— Start of MATERIAL FOR THIS EXERCISE —

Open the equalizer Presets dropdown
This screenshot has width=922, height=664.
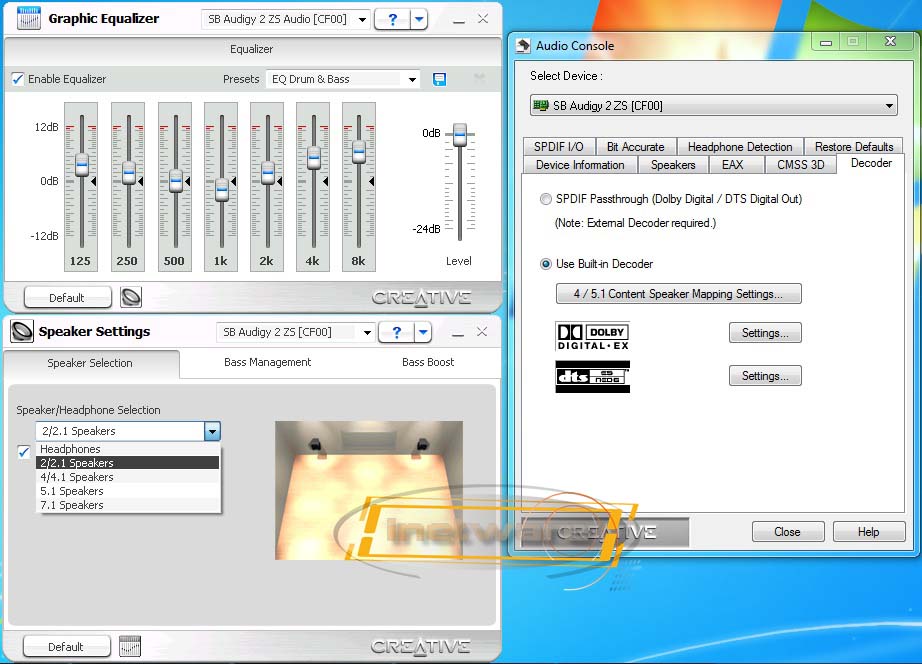tap(343, 79)
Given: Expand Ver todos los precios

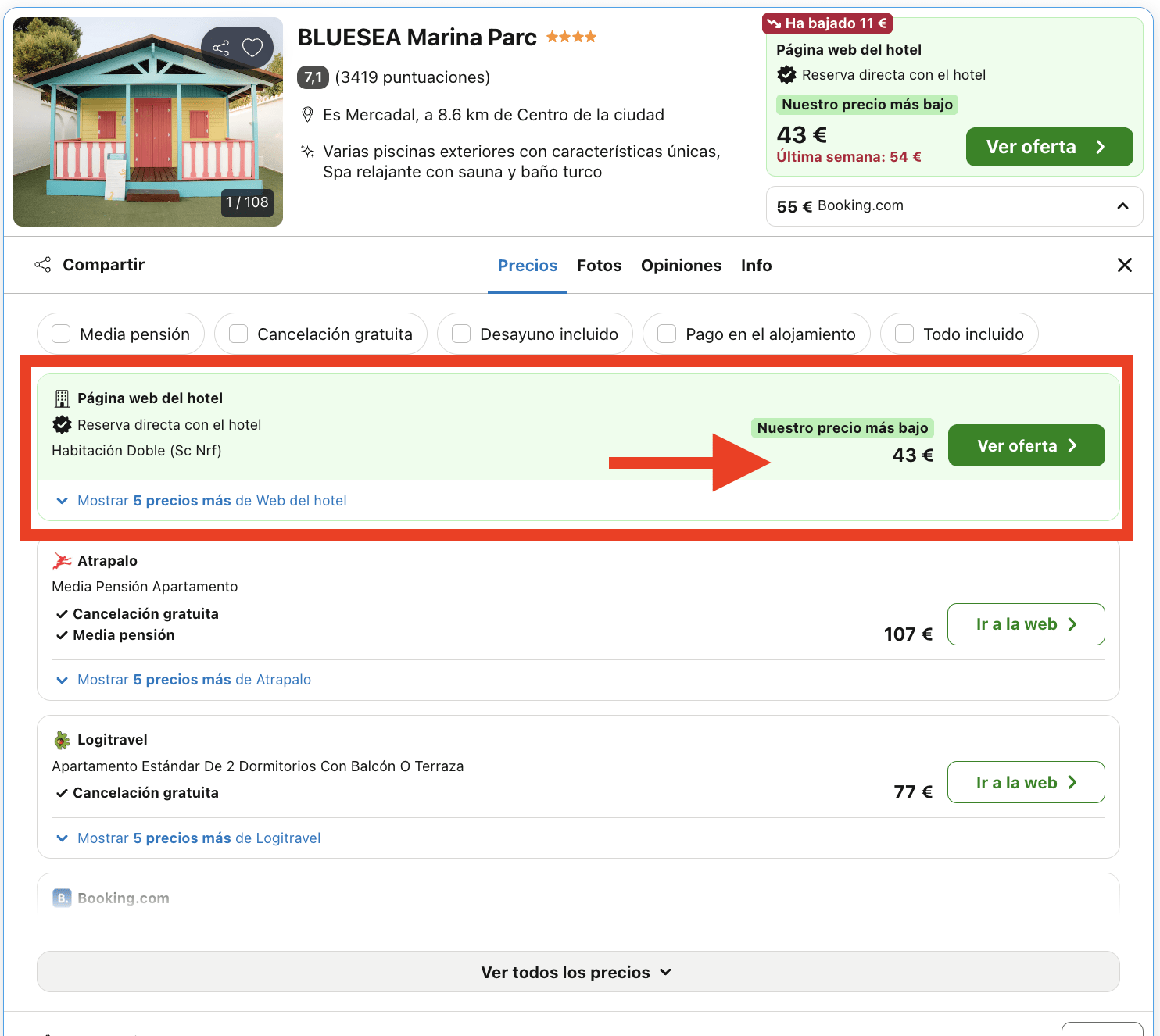Looking at the screenshot, I should 577,972.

— End of MATERIAL FOR THIS EXERCISE —

Could you copy out every line of the records above word for word, leaving out the pictures?

* FULL SOLUTION *
Open the equalizer Presets dropdown
This screenshot has width=922, height=664.
tap(343, 79)
Given: Expand Ver todos los precios

Looking at the screenshot, I should 577,972.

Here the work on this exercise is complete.